Four battle-scarred figures shuffled along behind them with the obedient, mindless gait of the animated dead. The presence of these zombies, their former companions, unnerved some of the younger members of the party, but Zilgorn knew better than to leave the dead lying around untended.

"Not Akhlaur's tower," he said in a milder tone, "but worth exploring all the same. Strip the vines from the stone."

They fell to work, grunting and sweating as they attacked the foliage, ripping at it with knives and their bare hands. Suddenly one of the wizards fell back with a startled oath.

Zilgorn hurried over for a better look. The skeleton of a tall man stood erect, arms held out dramatically high as if to cast a final spell. Vines twined through the dead man's empty chest, and his skeletal back was propped against a tall, rune-carved stone. Lying amid the moldering tatters of his robes was a tarnished medallion. Zilgorn could barely make out the engraving: a rising flame in a circle of nine stars, the symbol of Mystra, goddess of magic. He turned the medallion over and studied the sigil, a magical design unique to a particular wizard, that was engraved upon the back. It was a mark he knew well.

"Chalzaster," he murmured, lifting his gaze to the empty eyes of his first master. "So this is what became of him."
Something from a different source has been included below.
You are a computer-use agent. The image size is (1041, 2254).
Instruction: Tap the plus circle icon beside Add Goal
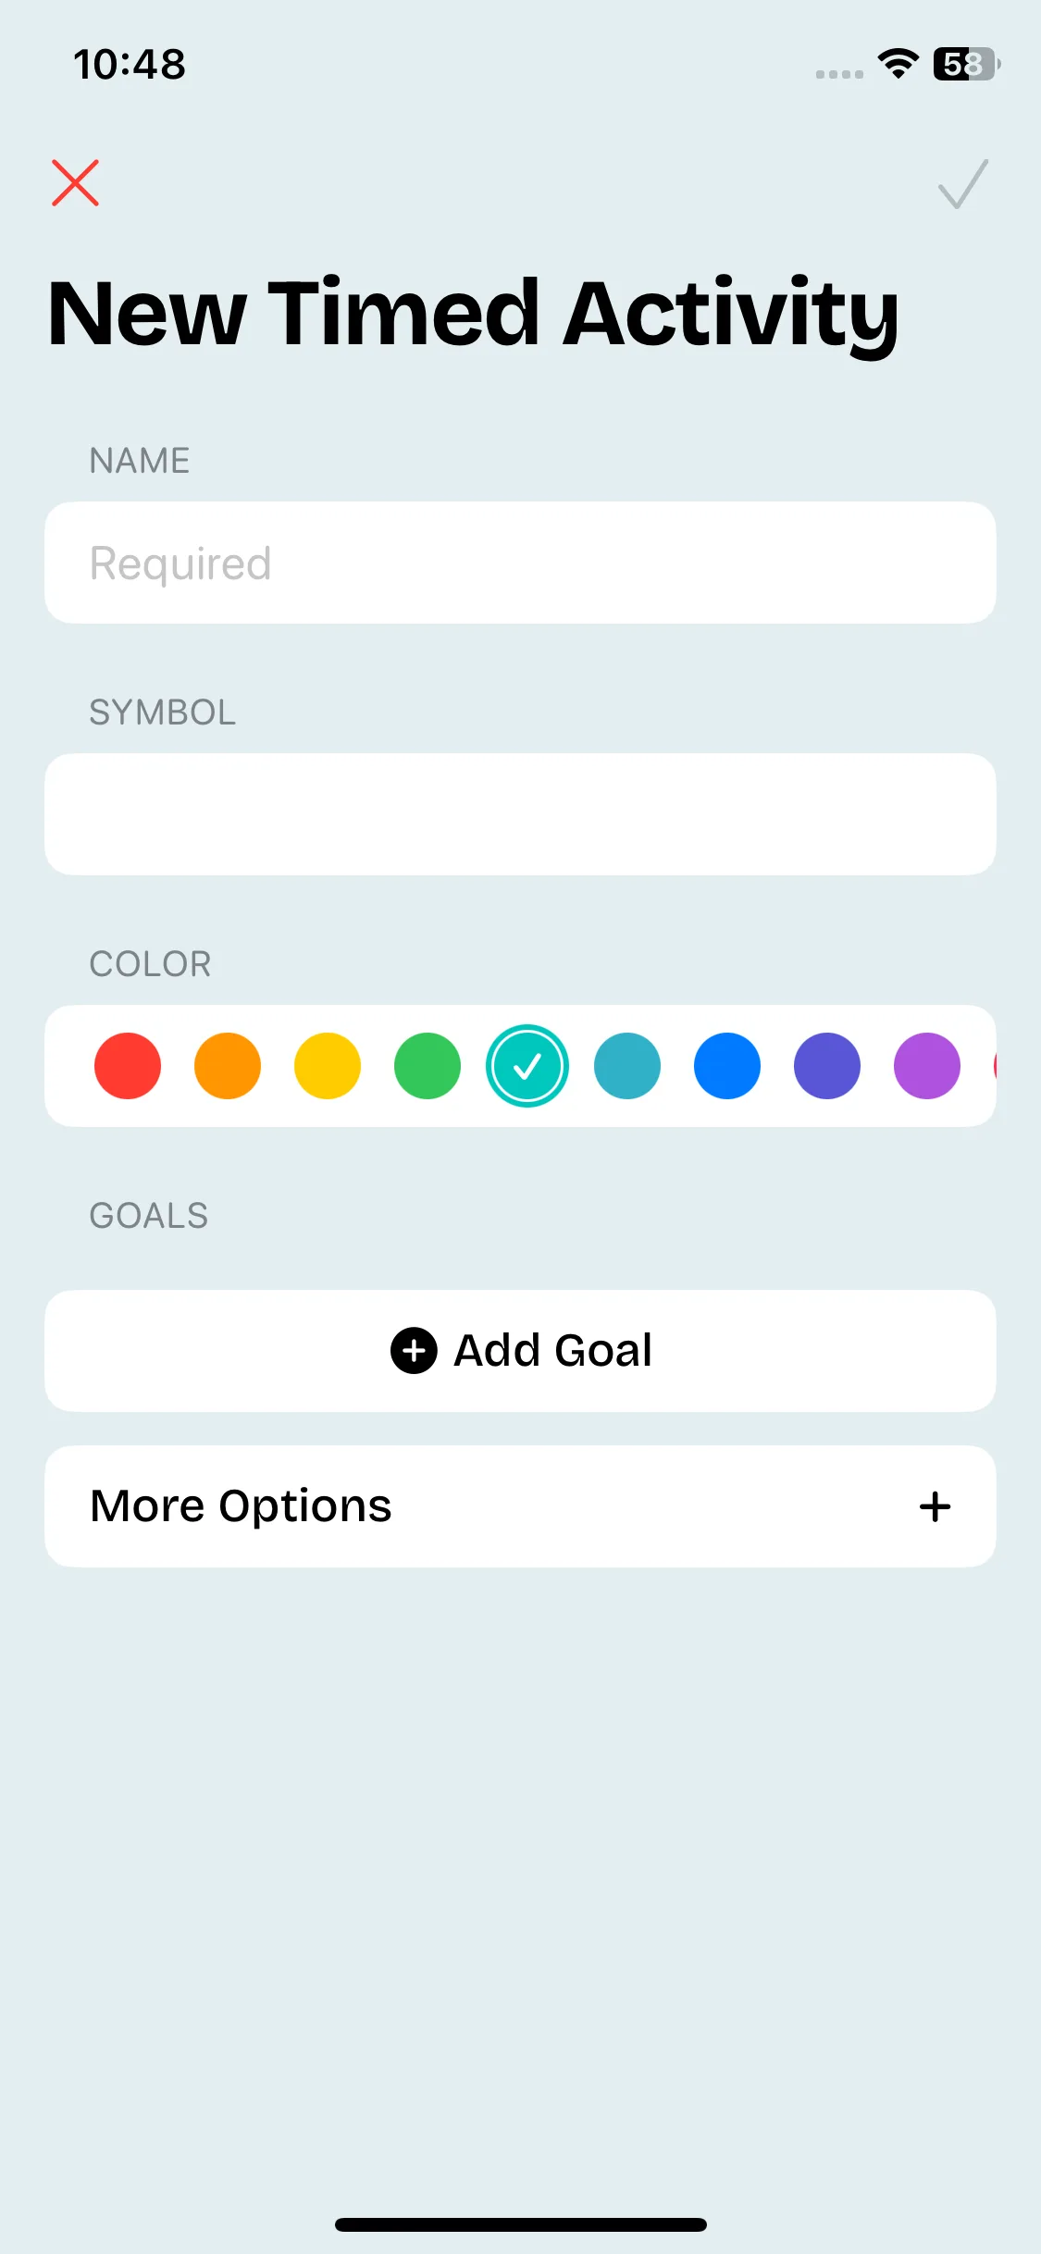coord(414,1351)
A heavy silence fell over the group. The name Chalzaster was familiar to them, for they had seen it on many a spell scroll. An archmage of the illusionist school, he was most famous for creating defensive spells against attacks by sea. Many would-be invaders had been kept at bay by his illusions of pirate ships, sea monsters, and waterspouts. His name had become proverbial: "Chalzaster's shadow" was a catchphrase for anything fearful but insubstantial.

"The swamp killed the archmage Chalzaster," one of the men muttered. His tone and his eyes were hopeless, defeated.

"Yes," Zilgorn agreed evenly. "This is an unexpected bounty. You, Hazzle. Collect the finger bones."

The young wizard set to work without hesitation. He was well on his way to learning the necromancer's art, and so he understood that the bones of an archmage were most likely components of some rare and powerful spell. After a few moments, Hazzle spilled the grim treasure into his master's hands.

Zilgorn carefully slipped the bones into a bag tied to his belt. "Look around. Who knows what Chalzaster might have found before he died."

They worked until the shadows turned dusky and deep, until the distant snarls of night-hunting creatures heralded a rising moon. At last they freed Chalzaster's bones from the vines. The great wizard had died guarding the portal to a large, crumbling stone building that had long ago been swallowed by the swamp.

Zilgorn thrust the skeleton aside and peered into the darkness. "Bring a light. Quickly!"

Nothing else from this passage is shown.